The "Apartment Building" Analogy One way to visualize this is as an apartment building. All members share the same "front door" (the SMSF legal structure), but each member or couple has their own "private unit" (their own distinct bank accounts and investment assets).
In a traditional "pooled" SMSF, all assets are combined, and members share in the fund's total investment performance proportionally. In a segregated structure, specific assets are legally and administratively tied to specific members.
Functional Considerations
From a factual perspective, segregation changes how the fund operates in two primary areas:
1. Tax and Earnings Treatment By keeping accounts separate, the tax treatment of the fund becomes more distinct:
Tax Segregation: Assets tied to members in the "Pension Phase" can earn income that is exempt from tax (Exempt Current Pension Income), while assets tied to members in the "Accumulation Phase" remain subject to the standard 15% tax rate.

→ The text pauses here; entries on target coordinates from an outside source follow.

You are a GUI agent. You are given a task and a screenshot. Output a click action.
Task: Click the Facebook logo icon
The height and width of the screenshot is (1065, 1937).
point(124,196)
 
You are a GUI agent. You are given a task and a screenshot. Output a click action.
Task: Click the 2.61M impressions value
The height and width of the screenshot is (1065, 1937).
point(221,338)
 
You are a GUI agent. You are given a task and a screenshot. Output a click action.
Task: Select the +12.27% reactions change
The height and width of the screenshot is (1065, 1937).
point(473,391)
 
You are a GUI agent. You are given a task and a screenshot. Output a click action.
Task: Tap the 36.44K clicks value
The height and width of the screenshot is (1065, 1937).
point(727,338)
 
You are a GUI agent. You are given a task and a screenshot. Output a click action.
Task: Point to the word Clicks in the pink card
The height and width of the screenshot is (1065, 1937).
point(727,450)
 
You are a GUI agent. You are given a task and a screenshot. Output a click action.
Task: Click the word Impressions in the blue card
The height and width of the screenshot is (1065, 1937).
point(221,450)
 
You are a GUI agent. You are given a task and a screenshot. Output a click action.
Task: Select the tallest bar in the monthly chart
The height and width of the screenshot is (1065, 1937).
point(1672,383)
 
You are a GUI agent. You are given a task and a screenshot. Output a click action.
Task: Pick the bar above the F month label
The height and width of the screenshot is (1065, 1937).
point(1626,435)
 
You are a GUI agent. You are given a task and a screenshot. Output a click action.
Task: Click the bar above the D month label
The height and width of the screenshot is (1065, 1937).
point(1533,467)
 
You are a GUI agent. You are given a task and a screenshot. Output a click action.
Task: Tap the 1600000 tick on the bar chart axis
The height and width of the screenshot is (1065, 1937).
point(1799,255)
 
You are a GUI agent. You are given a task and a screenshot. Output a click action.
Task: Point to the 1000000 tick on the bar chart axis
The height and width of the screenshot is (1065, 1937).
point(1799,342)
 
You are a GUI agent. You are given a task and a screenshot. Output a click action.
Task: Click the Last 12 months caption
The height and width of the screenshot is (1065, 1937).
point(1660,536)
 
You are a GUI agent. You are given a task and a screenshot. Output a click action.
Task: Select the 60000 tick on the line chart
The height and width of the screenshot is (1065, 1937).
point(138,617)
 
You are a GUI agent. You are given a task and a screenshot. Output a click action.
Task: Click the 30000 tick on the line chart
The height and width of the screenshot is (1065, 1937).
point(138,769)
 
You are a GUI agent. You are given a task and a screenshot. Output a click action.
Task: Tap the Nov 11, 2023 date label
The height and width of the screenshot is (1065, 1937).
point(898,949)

Attribution of Credits: Franking credits and investment returns are attributed directly to the account that holds the asset, rather than being shared across the entire fund's member base.
2. Administrative Realities It is a common misconception that a multi-generational SMSF significantly reduces accounting costs. From an administrative standpoint, segregation requires significantly more tracking. Because every bank statement, dividend, and trade must be attributed to a specific "bucket," the accounting work is essentially doubled compared to a pooled fund. Consequently, the professional fees for a segregated fund are typically higher than those for a standard single-member or couple fund.

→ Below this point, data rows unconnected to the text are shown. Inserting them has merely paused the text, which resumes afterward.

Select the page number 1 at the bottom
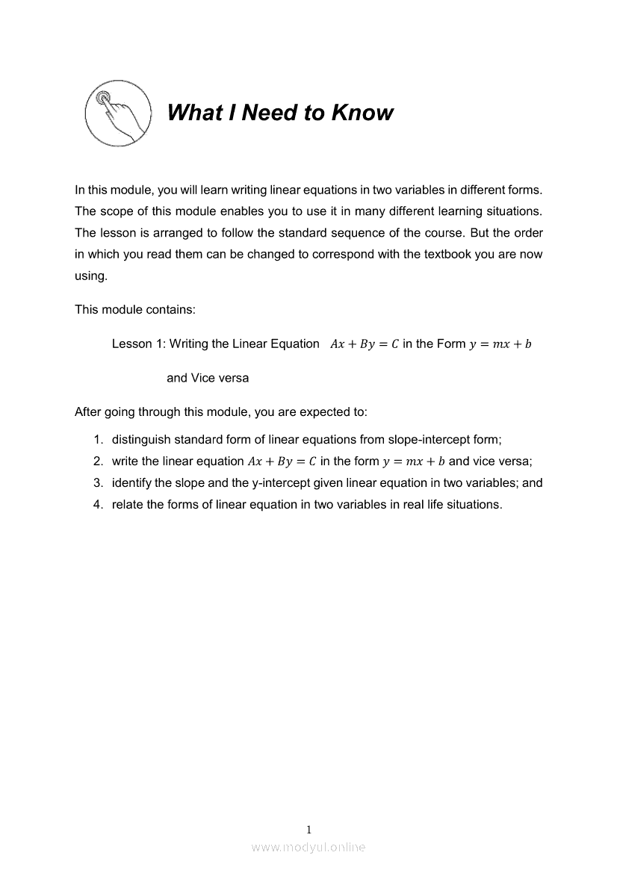click(x=308, y=829)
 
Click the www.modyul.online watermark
click(x=308, y=847)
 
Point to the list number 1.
click(x=97, y=440)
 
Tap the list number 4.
click(x=97, y=504)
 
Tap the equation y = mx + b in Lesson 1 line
click(x=500, y=344)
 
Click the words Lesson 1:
click(x=139, y=344)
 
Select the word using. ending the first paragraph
click(x=91, y=276)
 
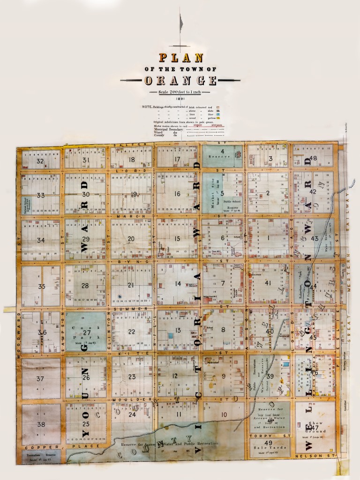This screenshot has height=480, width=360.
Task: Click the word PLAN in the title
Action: tap(181, 58)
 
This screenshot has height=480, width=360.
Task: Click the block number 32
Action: tap(40, 161)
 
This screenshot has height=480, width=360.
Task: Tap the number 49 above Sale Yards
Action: tap(269, 443)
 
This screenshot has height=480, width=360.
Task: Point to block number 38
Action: tap(41, 424)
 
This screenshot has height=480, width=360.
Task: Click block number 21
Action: tap(131, 285)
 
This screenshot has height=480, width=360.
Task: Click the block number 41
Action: tap(268, 283)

How it works in the real world (The Expense Hack)
In practice, families using this structure often aim for a "fairness" model regarding fund expenses (such as audit and accounting fees). A common factual method for handling these is as follows:
Central Payment: One "main" account (often the parents’) pays the total fund invoice to the service provider.
Internal Transfer: The other members (the children) then transfer their portion of the fee (e.g., 50%) into the parents' account to reimburse the fund.
This method is used to keep bookkeeping clear and ensure that one member’s balance is not unfairly burdened by the administrative costs of the entire family group.
At a Glance: Is Segregation Right for Your Family?
A multi-generational SMSF with segregated accounts is a complex structure that allows for individualized investment strategies within a single legal entity. While it offers clarity regarding tax and asset ownership, it also carries higher administrative requirements and trustee responsibilities.
Beyond generational planning, segregation is an essential strategy for blended families. For couples with children from previous marriages, keeping investment 'buckets' separate is a powerful way to mitigate potential disputes and ensure estate intentions are honoured. While segregation is a sophisticated tool for connecting family members under one roof, its success relies on meticulous planning and clear boundaries.
The information provided in this article is general in nature and does not constitute personal financial, legal, or tax advice. It has been prepared without taking into account your personal objectives, financial situation, or needs. Before acting on any information, you should consider the appropriateness of the information having regard to your objectives, financial situation, and needs. We recommend seeking professional advice from a qualified financial advisor, accountant, or legal practitioner before making any decisions regarding your SMSF.